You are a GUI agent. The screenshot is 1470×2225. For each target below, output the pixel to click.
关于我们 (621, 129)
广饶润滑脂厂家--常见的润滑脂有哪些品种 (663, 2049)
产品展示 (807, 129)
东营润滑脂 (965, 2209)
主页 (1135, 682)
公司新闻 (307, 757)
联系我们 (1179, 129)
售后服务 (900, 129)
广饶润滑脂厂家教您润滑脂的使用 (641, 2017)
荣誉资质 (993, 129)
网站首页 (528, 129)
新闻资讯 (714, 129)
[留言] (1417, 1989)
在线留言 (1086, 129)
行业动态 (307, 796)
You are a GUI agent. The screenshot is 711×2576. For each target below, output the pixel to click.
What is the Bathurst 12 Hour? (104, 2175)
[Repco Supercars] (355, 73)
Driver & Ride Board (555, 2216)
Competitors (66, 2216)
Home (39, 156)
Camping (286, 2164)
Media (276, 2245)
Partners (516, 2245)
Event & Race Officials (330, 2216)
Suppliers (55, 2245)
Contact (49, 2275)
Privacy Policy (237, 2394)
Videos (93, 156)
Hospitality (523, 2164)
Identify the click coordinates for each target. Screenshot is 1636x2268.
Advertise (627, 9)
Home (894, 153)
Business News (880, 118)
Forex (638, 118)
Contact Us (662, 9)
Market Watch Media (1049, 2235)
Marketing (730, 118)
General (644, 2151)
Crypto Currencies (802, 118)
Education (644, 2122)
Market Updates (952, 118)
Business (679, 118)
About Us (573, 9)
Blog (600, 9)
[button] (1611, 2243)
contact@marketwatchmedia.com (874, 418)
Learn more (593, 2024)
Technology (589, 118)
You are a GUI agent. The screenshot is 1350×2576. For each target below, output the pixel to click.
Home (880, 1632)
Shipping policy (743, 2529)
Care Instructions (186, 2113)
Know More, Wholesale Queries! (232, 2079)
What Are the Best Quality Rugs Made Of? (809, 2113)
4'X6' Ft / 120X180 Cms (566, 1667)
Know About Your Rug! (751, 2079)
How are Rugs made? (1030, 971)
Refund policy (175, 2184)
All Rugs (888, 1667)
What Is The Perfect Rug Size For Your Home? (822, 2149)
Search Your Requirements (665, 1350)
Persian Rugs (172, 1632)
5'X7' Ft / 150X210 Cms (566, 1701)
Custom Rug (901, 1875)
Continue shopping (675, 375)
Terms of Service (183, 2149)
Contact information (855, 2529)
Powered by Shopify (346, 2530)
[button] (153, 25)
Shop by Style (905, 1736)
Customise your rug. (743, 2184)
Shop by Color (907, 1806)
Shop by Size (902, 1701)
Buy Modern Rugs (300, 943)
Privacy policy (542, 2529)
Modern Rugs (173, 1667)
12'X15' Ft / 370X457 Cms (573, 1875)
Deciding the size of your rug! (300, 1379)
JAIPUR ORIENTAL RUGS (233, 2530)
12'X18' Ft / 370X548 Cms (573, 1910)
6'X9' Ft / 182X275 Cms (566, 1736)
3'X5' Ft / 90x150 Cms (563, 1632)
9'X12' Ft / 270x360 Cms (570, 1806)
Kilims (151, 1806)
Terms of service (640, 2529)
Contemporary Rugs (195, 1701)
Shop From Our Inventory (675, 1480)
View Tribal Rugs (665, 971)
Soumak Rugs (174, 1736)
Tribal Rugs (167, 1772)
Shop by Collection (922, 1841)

* [REQUIRED ACTION] What lines in the data above contain the word "each"? Copy them all.

* [EXERCISE RESPONSE]
You are a GUI agent. The screenshot is 1470×2225. For each target below, output the pixel to click.
You are a GUI agent. The screenshot is 711×2576. For each target below, output the pixel to click.
Identify the click coordinates for each target. Screenshot is 1636x2268.
You are a GUI agent. The screenshot is 1350×2576. For each target below, output the pixel to click.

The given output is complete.